Items from a dataset:
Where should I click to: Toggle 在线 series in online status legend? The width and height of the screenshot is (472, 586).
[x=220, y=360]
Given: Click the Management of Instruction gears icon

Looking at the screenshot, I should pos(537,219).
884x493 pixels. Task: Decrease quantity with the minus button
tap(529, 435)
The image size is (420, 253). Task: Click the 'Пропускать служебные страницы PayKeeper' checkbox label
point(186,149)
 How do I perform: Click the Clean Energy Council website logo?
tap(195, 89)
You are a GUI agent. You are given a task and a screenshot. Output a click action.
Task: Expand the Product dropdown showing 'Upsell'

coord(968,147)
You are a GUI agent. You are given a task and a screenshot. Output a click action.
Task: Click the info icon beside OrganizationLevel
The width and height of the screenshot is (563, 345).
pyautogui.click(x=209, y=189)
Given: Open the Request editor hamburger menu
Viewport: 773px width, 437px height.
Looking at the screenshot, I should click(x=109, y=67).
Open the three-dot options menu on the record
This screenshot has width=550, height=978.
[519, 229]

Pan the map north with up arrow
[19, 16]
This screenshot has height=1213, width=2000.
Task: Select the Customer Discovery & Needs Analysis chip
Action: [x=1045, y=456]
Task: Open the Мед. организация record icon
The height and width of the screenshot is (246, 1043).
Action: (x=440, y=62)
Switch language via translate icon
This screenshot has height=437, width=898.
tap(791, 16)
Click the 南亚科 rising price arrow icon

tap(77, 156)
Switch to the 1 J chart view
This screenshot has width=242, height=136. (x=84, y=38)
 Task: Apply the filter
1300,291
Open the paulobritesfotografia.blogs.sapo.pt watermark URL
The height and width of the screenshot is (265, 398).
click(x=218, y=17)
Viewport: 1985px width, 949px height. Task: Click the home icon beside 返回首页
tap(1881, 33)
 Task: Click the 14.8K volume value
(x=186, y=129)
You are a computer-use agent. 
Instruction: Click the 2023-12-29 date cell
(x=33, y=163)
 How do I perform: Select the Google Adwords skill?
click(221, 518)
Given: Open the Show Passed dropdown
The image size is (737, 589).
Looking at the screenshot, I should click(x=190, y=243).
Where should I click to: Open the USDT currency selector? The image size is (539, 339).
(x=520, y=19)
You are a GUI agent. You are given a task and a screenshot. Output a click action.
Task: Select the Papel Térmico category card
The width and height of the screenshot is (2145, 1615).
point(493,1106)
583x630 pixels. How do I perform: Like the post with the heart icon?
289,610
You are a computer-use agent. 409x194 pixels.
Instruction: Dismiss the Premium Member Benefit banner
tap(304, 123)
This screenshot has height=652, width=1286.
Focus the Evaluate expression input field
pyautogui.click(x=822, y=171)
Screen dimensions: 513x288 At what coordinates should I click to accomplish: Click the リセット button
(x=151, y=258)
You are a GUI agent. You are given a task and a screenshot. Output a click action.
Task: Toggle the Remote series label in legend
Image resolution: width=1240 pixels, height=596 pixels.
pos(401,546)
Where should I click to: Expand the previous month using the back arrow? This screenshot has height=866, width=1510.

* _Instructions for the task_: Rewrite all the records above as a numbered list, dropping any blank lines.

* _Answer to the exercise_:
1. Where should I click to: Toggle 在线 series in online status legend? The width and height of the screenshot is (472, 586).
2. [x=220, y=360]
3. Given: Click the Management of Instruction gears icon
4. Looking at the screenshot, I should pos(537,219).
5. 884x493 pixels. Task: Decrease quantity with the minus button
6. tap(529, 435)
7. The image size is (420, 253). Task: Click the 'Пропускать служебные страницы PayKeeper' checkbox label
8. point(186,149)
9.  How do I perform: Click the Clean Energy Council website logo?
10. tap(195, 89)
11. You are a GUI agent. You are given a task and a screenshot. Output a click action.
12. Task: Expand the Product dropdown showing 'Upsell'
13. coord(968,147)
14. You are a GUI agent. You are given a task and a screenshot. Output a click action.
15. Task: Click the info icon beside OrganizationLevel
16. The width and height of the screenshot is (563, 345).
17. pyautogui.click(x=209, y=189)
18. Given: Open the Request editor hamburger menu
19. Viewport: 773px width, 437px height.
20. Looking at the screenshot, I should click(x=109, y=67).
21. Open the three-dot options menu on the record
22. This screenshot has width=550, height=978.
23. [519, 229]
24. Pan the map north with up arrow
25. [19, 16]
26. This screenshot has height=1213, width=2000.
27. Task: Select the Customer Discovery & Needs Analysis chip
28. Action: [x=1045, y=456]
29. Task: Open the Мед. организация record icon
30. The height and width of the screenshot is (246, 1043).
31. Action: (x=440, y=62)
32. Switch language via translate icon
33. This screenshot has height=437, width=898.
34. tap(791, 16)
35. Click the 南亚科 rising price arrow icon
36. tap(77, 156)
37. Switch to the 1 J chart view
38. This screenshot has width=242, height=136. (x=84, y=38)
39.  Task: Apply the filter
40. 1300,291
41. Open the paulobritesfotografia.blogs.sapo.pt watermark URL
42. The height and width of the screenshot is (265, 398).
43. click(x=218, y=17)
44. Viewport: 1985px width, 949px height. Task: Click the home icon beside 返回首页
45. tap(1881, 33)
46.  Task: Click the 14.8K volume value
47. (x=186, y=129)
48. You are a computer-use agent. 
49. Instruction: Click the 2023-12-29 date cell
50. (x=33, y=163)
51.  How do I perform: Select the Google Adwords skill?
52. click(221, 518)
53. Given: Open the Show Passed dropdown
54. The image size is (737, 589).
55. Looking at the screenshot, I should click(x=190, y=243).
56. Where should I click to: Open the USDT currency selector? The image size is (539, 339).
57. (x=520, y=19)
58. You are a GUI agent. You are given a task and a screenshot. Output a click action.
59. Task: Select the Papel Térmico category card
60. The width and height of the screenshot is (2145, 1615).
61. point(493,1106)
62. 583x630 pixels. How do I perform: Like the post with the heart icon?
63. 289,610
64. You are a computer-use agent. 409x194 pixels.
65. Instruction: Dismiss the Premium Member Benefit banner
66. tap(304, 123)
67. This screenshot has height=652, width=1286.
68. Focus the Evaluate expression input field
69. pyautogui.click(x=822, y=171)
70. Screen dimensions: 513x288 At what coordinates should I click to accomplish: Click the リセット button
71. (x=151, y=258)
72. You are a GUI agent. You are given a task and a screenshot. Output a click action.
73. Task: Toggle the Remote series label in legend
74. Image resolution: width=1240 pixels, height=596 pixels.
75. pos(401,546)
76. Where should I click to: Expand the previous month using the back arrow? This screenshot has height=866, width=1510.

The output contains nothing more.